Villa Rotonda, Vicence - crédits : Merilyn Thorold,  Bridgeman Images

Villa Rotonda, Vicence

La basilique ou le théâtre olympique de Vicence, la Rotonda : autant d'édifices qui symbolisent pour l'amateur éclairé l'œuvre de l' architecte italien Andrea Palladio. Un seul programme architectural résume même son génie : la villa, cœur aristocratique de la vie rurale, dernière conquête, forcée mais fructueuse, du grand négoce vénitien.
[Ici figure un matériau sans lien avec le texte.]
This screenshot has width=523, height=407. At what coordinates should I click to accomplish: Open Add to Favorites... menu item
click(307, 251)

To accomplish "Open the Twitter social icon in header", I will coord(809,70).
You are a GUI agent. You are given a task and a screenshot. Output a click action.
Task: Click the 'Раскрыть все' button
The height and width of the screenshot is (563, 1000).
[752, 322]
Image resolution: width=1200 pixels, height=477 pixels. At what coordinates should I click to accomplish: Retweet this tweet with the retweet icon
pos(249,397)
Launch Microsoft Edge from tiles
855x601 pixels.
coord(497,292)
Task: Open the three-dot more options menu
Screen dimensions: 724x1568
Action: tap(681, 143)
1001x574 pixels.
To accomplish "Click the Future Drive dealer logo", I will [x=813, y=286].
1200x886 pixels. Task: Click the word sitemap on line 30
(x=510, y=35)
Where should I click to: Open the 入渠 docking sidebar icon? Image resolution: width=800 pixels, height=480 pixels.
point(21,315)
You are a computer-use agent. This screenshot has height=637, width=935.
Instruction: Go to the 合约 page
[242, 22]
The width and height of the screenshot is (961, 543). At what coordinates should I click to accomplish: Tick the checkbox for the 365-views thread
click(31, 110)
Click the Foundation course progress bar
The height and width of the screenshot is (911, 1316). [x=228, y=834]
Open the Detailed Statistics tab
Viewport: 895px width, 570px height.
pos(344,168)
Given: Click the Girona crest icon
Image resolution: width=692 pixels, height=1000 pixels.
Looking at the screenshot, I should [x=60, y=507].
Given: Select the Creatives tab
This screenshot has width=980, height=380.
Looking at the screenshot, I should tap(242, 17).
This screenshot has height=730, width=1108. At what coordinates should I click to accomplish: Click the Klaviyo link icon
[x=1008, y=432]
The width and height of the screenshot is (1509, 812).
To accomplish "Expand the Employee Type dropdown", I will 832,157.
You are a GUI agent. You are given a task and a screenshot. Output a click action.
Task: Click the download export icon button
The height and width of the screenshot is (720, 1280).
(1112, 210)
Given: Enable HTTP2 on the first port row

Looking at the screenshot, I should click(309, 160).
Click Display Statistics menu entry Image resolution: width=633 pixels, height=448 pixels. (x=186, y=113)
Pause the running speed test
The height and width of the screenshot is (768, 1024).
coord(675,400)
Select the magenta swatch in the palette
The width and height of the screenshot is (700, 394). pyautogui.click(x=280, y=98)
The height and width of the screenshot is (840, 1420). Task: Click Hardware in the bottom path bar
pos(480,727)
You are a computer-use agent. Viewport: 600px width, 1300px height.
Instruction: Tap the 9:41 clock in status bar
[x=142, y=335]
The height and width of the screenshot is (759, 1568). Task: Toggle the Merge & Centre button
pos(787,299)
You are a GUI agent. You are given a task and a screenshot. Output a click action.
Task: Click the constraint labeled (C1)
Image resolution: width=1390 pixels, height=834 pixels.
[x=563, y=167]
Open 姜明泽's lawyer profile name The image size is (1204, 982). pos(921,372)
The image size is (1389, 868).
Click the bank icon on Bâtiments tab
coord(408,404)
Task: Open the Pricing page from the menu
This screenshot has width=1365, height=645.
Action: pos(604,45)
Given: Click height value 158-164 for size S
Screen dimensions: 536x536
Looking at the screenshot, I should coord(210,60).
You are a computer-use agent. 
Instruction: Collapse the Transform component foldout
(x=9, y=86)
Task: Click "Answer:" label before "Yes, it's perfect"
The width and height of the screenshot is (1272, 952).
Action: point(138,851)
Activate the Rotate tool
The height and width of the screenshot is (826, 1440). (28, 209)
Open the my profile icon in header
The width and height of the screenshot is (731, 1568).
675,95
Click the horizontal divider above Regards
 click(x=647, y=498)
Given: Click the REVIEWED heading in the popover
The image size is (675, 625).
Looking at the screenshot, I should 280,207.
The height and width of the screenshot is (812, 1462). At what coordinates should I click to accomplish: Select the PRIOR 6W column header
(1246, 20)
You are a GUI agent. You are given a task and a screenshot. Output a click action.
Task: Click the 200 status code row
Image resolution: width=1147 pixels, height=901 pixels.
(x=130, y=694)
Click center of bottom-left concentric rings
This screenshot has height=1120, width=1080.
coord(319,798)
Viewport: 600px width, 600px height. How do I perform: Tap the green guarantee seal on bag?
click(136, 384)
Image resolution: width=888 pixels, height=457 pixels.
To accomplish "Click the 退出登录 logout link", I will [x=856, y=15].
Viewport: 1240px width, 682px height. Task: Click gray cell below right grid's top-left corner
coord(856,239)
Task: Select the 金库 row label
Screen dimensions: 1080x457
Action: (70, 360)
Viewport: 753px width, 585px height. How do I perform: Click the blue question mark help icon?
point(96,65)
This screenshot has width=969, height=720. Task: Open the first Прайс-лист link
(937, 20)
Temple de l'humanisme où s'épanouit le loisir bucolique, la Rotonda est admirée aujourd'hui encore comme la synthèse, absolue et paradoxale à la fois, des deux composantes majeures de l'architecture du Cinquecento : le classicisme vitruvien et le maniérisme moderne. Véronèse (qui décore un des chefs-d'œuvre de Palladio : la villa Barbaro à Maser), Titien et Tintoret, les peintres prestigieux de l'École vénitienne, partagent l'idéal de Palladio, l'architecte par excellence de la république de Venise, à la suite de Sansovino (1486-1570) ; pour certains historiens, ils incarnent l'âme même de Vicence, sa sujette. Dans un climat de coalition protectionniste où les puissances européennes entendaient l'isoler (ligue de Cambrai, 1508), aux prises avec les troubles que provoque le combat mené par la Contre-Réforme, alors que les Turcs avaient réduit sa puissance maritime (chute de Byzance, en 1453) et que l'Europe s'ouvrait vers l'océan Atlantique, la Sérénissime crée l'union sacrée de la cité capitaliste et de son territoire nourricier. Palladio sera l'architecte de cette mise en scène unique au monde du paysage rural et urbain.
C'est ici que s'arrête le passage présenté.